- _Task brief_
No picture belongs in the answer, which must hold exactly the lines from the one with "This screenshot has height=368, width=366." through the final line below.

- _Information provided_
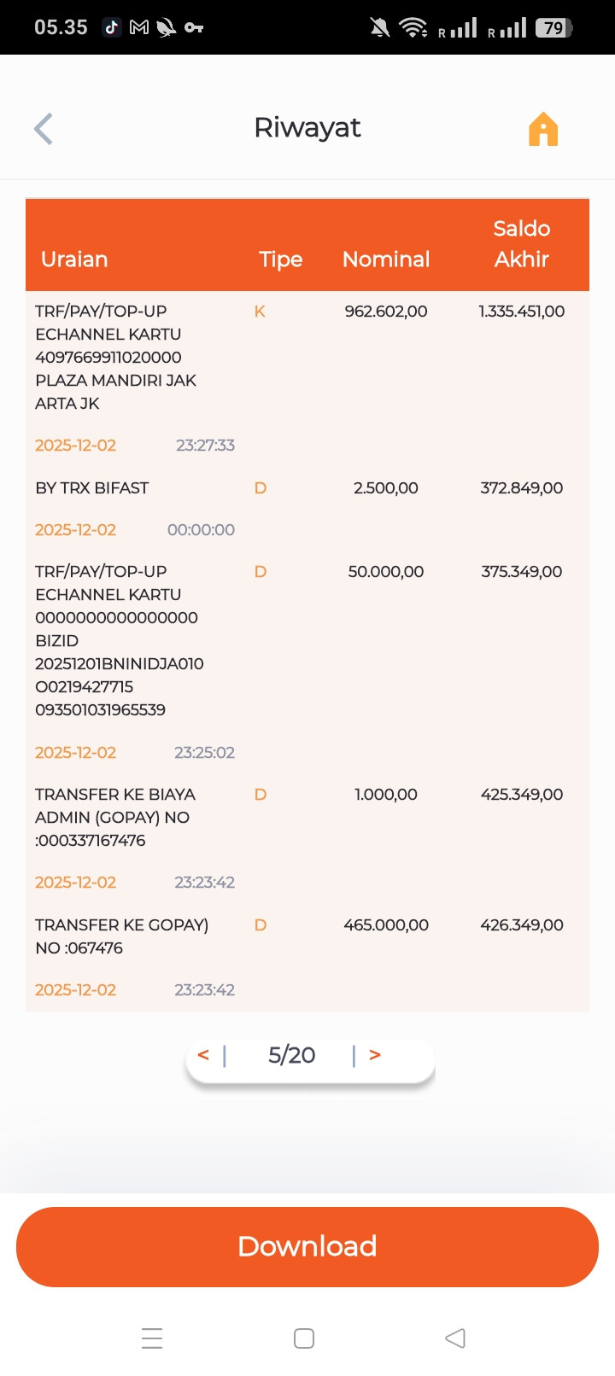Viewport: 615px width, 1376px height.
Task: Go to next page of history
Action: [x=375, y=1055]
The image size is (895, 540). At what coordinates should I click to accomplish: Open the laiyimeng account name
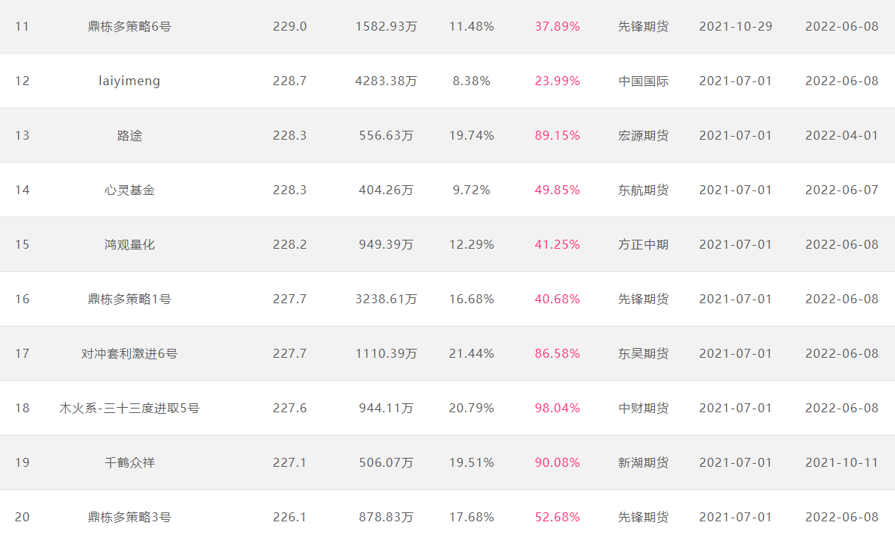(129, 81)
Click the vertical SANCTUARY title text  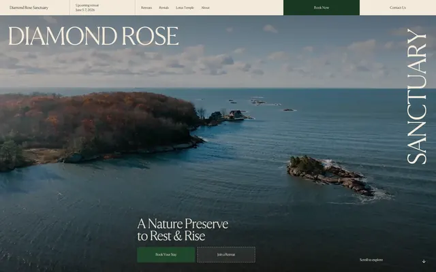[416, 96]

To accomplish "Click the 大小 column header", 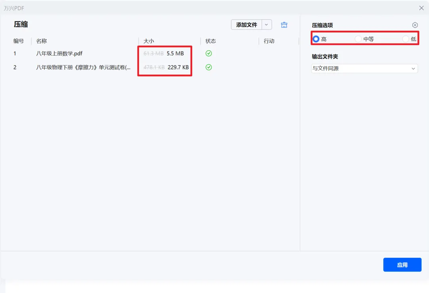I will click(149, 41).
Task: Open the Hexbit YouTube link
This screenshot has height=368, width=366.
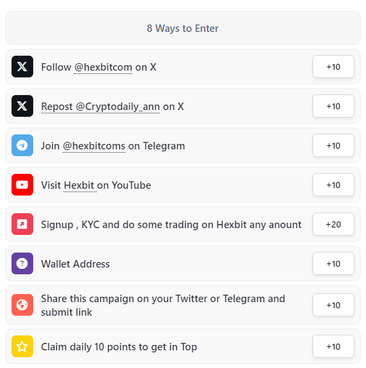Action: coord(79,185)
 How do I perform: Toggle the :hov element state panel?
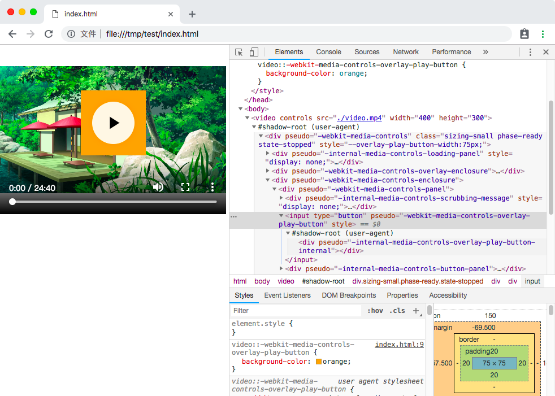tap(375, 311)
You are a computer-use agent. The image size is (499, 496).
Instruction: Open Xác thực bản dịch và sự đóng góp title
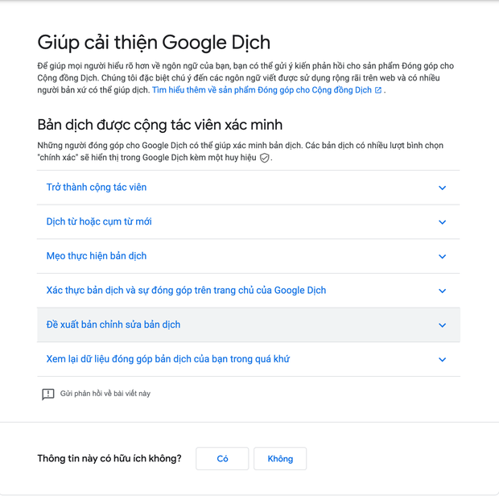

- _Solved exercise_
This screenshot has height=368, width=366.
Action: coord(79,185)
 How do I perform: Toggle the :hov element state panel?
tap(375, 311)
You are a computer-use agent. The image size is (499, 496).
Instruction: Open Xác thực bản dịch và sự đóng góp title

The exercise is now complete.